Now that’s quite a position, so for us odd-lotters, a more appropriate ratio might be 6-1.
At this level, every basis point move in the 5-30 spread should equal almost $300. So a move from 55 basis points to 60 bps should equate to a profit of approximately $1500 per spread unit. It won’t be exact because the cheapest to deliver ultra-long bond duration is not perfectly 30 years, but that should be close.
To execute this spread, you can just bang out both positions, hitting the bid and lifting the offer, or you can be a little more sophisticated, and trade the spread contract that the CME lists specifically for this position. This contract is priced off the net change from the previous day’s settlement, and will automatically make you long 6 FVH8 and short 1 WNH8 (UBH8).
There, now you can trade like a local.
And if you want the contract ratio for the 2-10 spread, here you go:
Although I didn’t get my curve steepening trade right, one area of the curve that I have been lucky enough to have made the correct call is swap spreads.
When the 2008 Great Financial Crisis hit, banks withdrew their balance sheet, and much to everyone’s surprise, swap spreads went negative. This should theoretically never happen as investors should never be willing to accept a lower yield from a contract with a bank versus risk free US treasuries, but not only did swaps dip below zero, but went deeply negative.
However, over the past year I have argued that Trump’s deregulation push meant banks have returned to extending their balance sheet, and when combined with a few other technical reasons, swap spreads would return to more “normal” levels.
So my 5-30 steepener has actually been long five-year futures, and short 30 year swaps. This spread is only down 35 basis points this year, as opposed to the traditional 5-30 treasury spread declining 65 bps.
And for those that want to trade this spread in the futures market, here is the position hedging calculation.
This trade of long five-year futures versus short 30-year swap futures is still my favoured way of playing for a steepener in the yield curve.
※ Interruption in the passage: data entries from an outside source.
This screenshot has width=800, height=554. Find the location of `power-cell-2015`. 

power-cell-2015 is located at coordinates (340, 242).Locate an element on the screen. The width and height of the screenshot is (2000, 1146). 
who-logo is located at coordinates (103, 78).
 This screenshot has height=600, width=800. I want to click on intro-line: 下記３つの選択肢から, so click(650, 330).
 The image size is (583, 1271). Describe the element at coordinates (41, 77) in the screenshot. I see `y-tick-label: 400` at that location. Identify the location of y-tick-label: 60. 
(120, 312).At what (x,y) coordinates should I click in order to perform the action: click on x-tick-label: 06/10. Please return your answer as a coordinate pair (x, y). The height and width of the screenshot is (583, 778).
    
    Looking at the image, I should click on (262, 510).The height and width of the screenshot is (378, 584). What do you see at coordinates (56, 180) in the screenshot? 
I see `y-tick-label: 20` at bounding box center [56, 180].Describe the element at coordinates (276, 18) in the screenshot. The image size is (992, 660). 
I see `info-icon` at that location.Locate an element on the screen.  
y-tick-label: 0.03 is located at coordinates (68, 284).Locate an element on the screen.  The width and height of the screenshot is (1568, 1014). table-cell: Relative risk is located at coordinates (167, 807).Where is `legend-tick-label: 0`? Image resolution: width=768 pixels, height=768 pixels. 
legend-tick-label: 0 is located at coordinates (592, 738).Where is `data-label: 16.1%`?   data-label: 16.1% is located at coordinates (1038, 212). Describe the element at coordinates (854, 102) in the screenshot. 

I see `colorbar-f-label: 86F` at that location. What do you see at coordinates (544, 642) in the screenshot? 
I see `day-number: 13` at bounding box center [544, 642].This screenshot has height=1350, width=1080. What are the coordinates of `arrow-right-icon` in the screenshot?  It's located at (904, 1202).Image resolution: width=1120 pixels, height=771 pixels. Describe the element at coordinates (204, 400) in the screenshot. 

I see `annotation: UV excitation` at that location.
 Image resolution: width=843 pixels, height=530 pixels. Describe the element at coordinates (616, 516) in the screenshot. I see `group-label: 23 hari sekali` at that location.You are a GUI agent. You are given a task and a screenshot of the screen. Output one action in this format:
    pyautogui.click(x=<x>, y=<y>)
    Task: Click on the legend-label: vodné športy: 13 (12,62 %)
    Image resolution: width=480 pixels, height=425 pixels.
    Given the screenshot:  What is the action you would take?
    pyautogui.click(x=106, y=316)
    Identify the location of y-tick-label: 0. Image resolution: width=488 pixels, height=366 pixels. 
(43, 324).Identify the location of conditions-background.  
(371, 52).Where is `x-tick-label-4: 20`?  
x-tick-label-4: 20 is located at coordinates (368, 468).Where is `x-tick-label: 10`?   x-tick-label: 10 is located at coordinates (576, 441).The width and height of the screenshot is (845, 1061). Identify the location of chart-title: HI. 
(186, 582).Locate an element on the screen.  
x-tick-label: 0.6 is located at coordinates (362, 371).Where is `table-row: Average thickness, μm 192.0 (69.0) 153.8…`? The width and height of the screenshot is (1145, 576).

Although I understand the arguments as to why the Fed might continue to flatten, and why 13d’s world’s most important chart might indicate the long end might be set up to rally (and further flatten the curve), I suspect that investors are overestimating the Fed’s willingness to flatten the yield curve, and underestimating the amount of stimulus that has been sitting fallow in the financial system, but yet might just have been ignited over the past year.
I still think, the next major crisis will be caused by Central Banks losing control of the bond market. And although it is a lonely trade, I think buying steepeners is still a great trade down here.
At the very least, I hope my post has helped some of you figure out how to bet against me if you don’t agree.